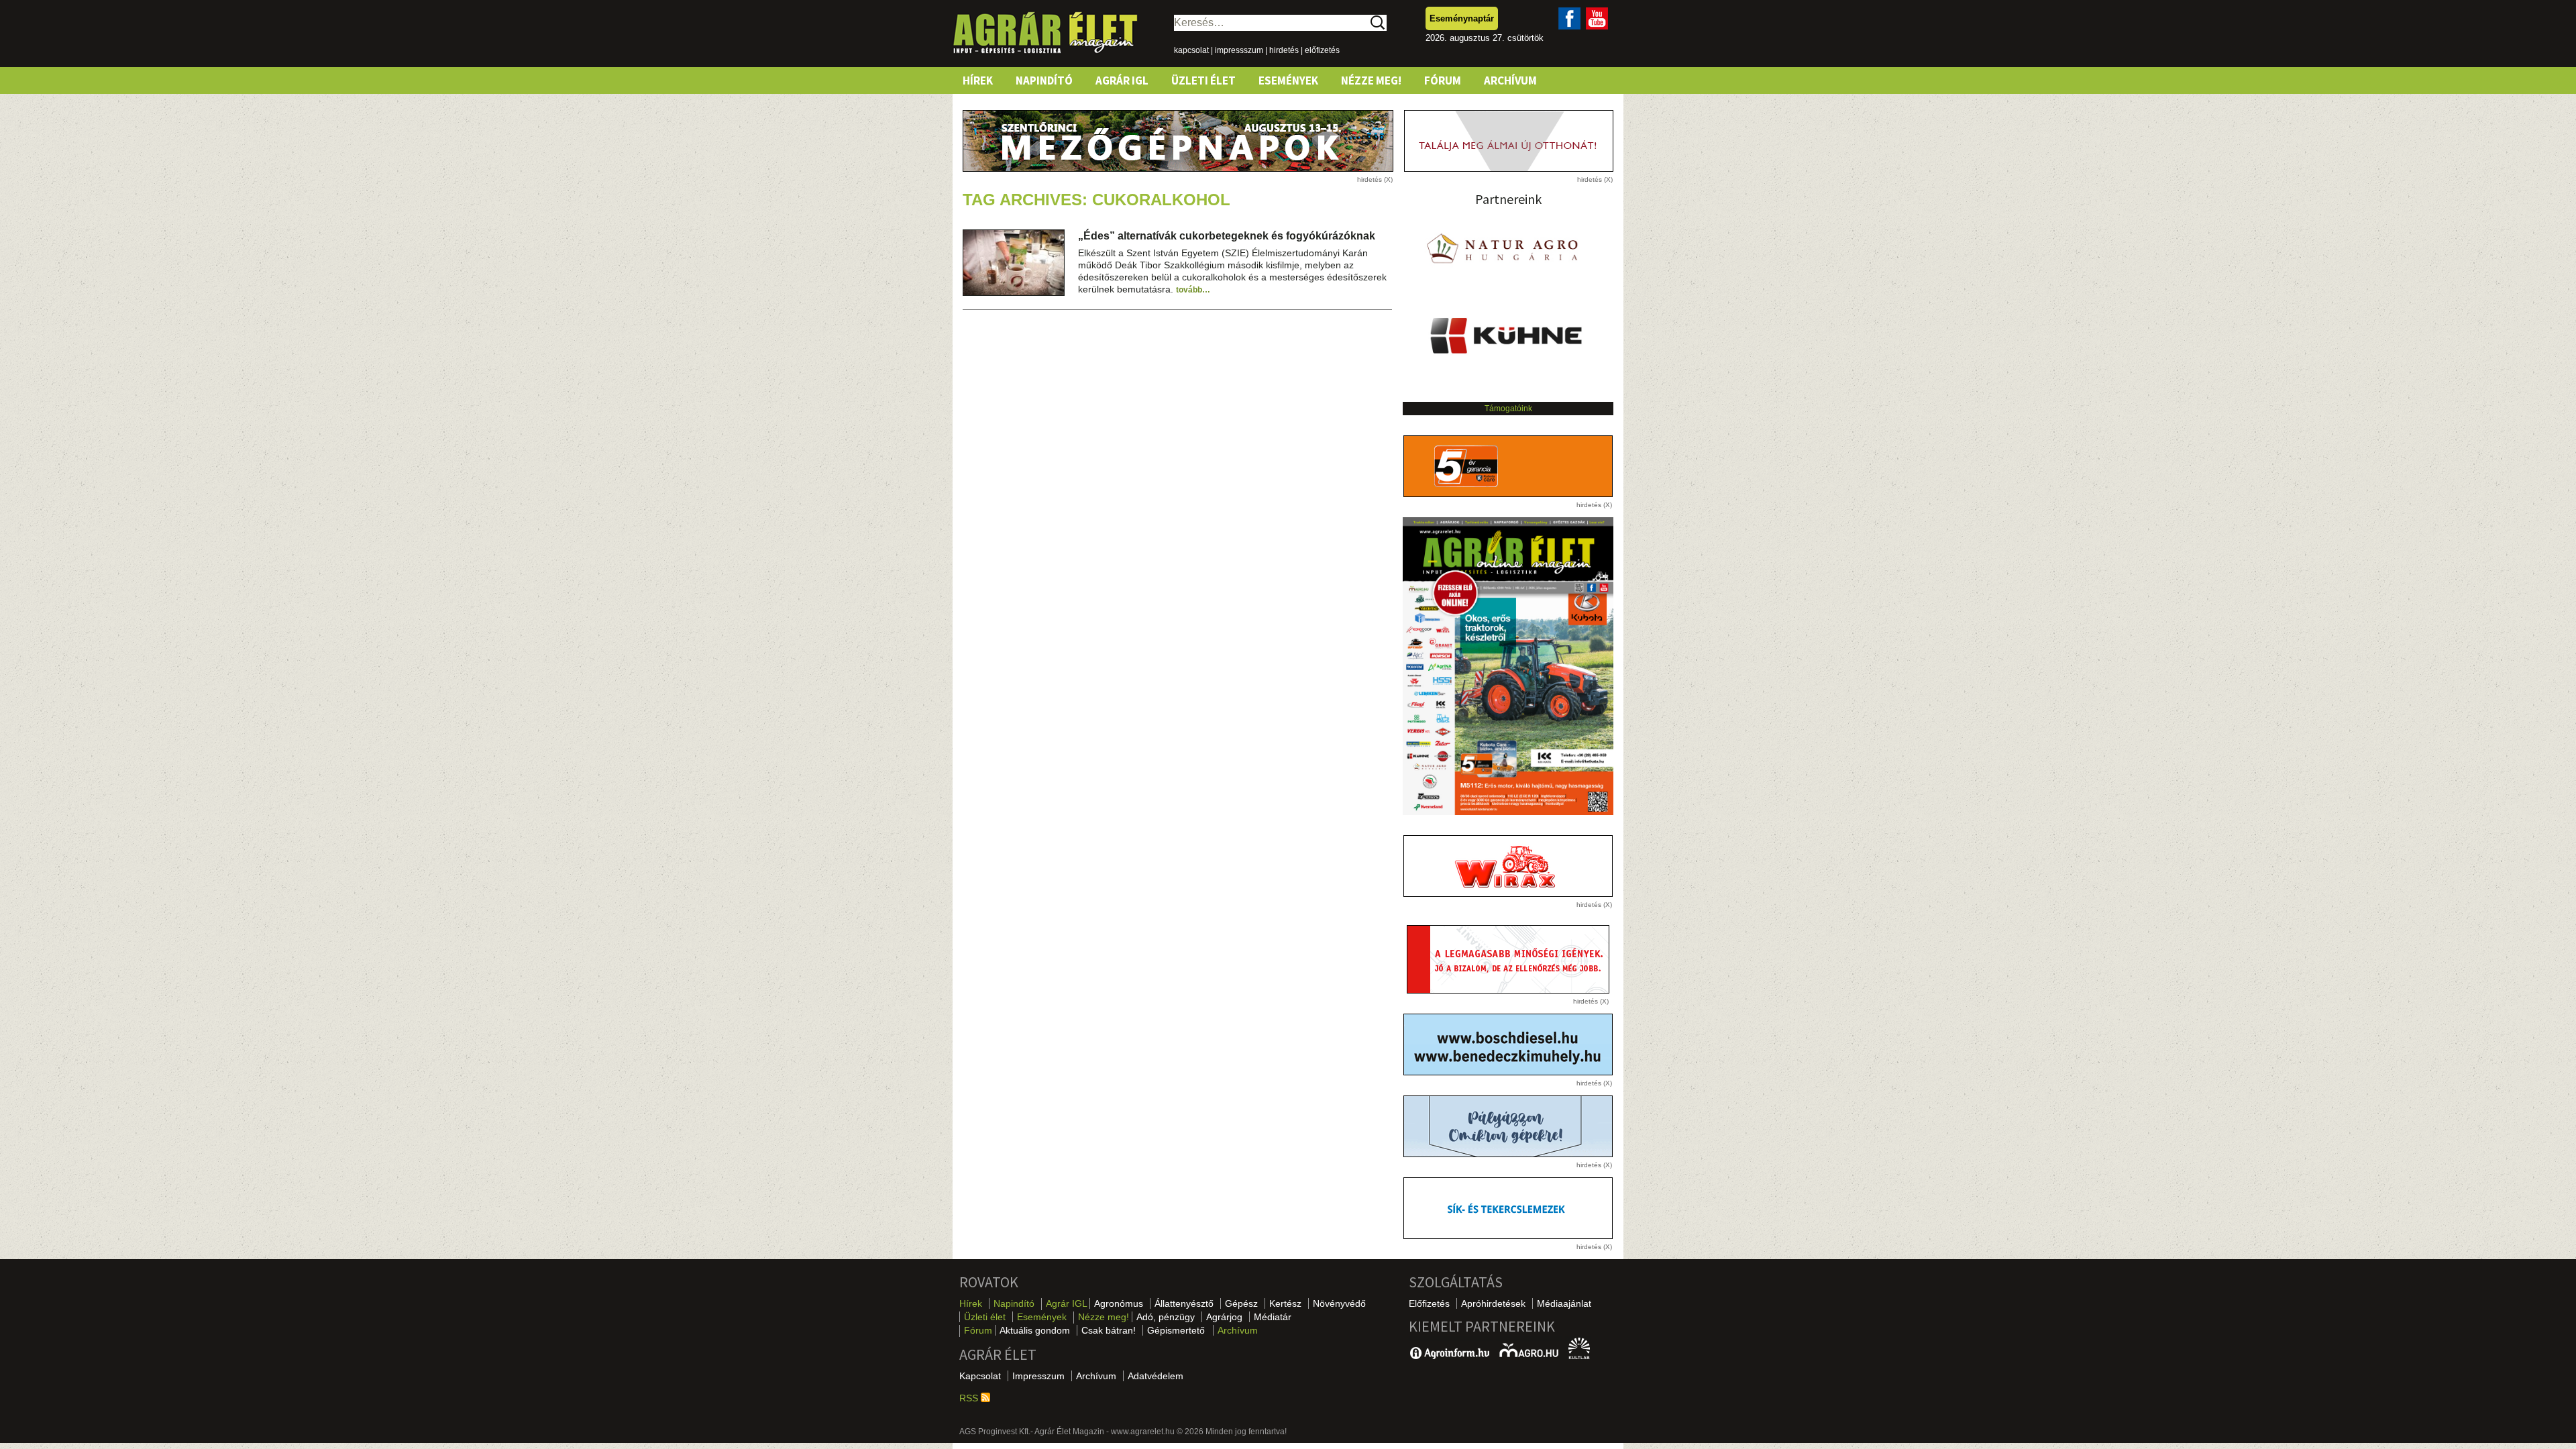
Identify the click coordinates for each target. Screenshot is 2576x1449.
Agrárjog (1224, 1316)
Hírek (978, 80)
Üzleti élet (1203, 80)
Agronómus (1118, 1303)
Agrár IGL (1121, 80)
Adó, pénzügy (1165, 1316)
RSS (970, 1398)
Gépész (1241, 1303)
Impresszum (1038, 1376)
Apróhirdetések (1493, 1303)
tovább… (1193, 289)
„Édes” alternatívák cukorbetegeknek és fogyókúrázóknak (1226, 235)
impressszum (1239, 50)
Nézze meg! (1371, 80)
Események (1288, 80)
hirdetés (1284, 50)
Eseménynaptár (1462, 18)
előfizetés (1322, 50)
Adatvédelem (1155, 1376)
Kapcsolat (980, 1376)
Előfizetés (1429, 1303)
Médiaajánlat (1564, 1303)
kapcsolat (1191, 50)
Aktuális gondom (1035, 1330)
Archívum (1510, 80)
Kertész (1285, 1303)
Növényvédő (1339, 1303)
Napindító (1044, 80)
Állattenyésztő (1184, 1303)
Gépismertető (1176, 1330)
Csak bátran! (1108, 1330)
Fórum (1442, 80)
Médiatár (1272, 1316)
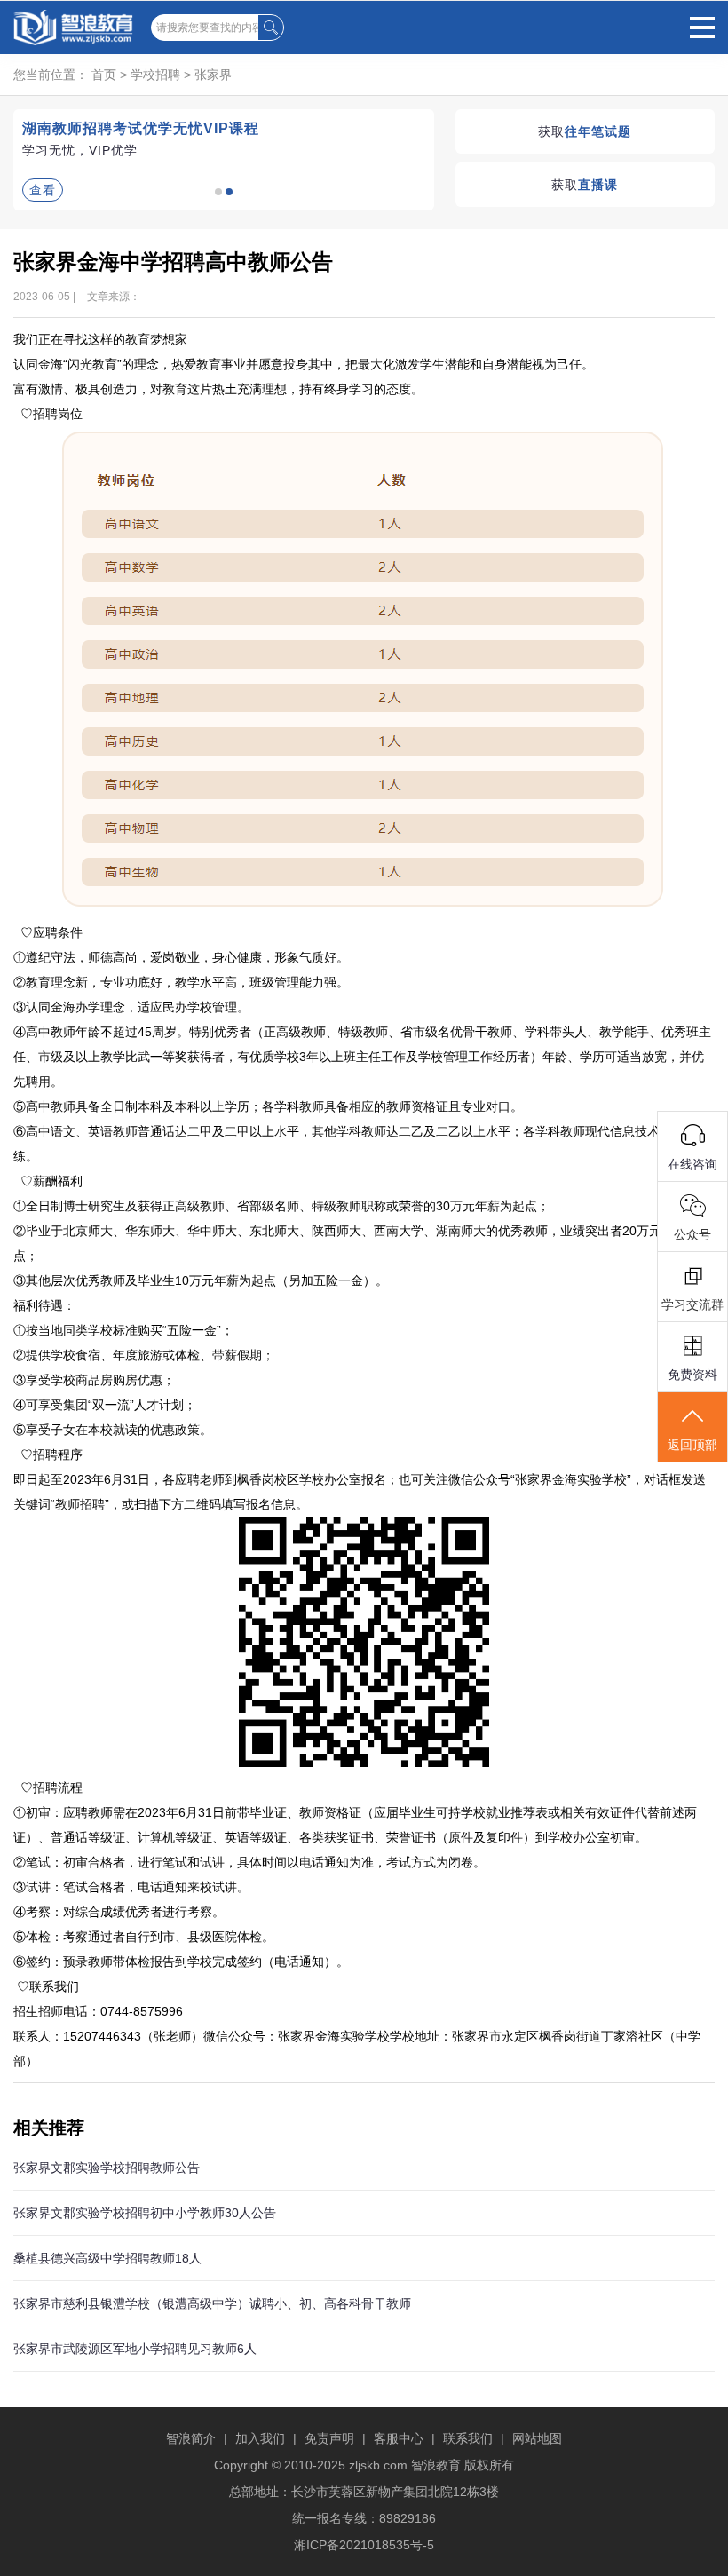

____

When you reach the line in the material above that holds "előfizetés (1322, 50)", begin reproducing lines exactly, and stop after the line that holds "Csak bátran! (1108, 1330)".

előfizetés (1322, 50)
Adatvédelem (1155, 1376)
Kapcsolat (980, 1376)
Előfizetés (1429, 1303)
Médiaajánlat (1564, 1303)
kapcsolat (1191, 50)
Aktuális gondom (1035, 1330)
Archívum (1510, 80)
Kertész (1285, 1303)
Növényvédő (1339, 1303)
Napindító (1044, 80)
Állattenyésztő (1184, 1303)
Gépismertető (1176, 1330)
Csak bátran! (1108, 1330)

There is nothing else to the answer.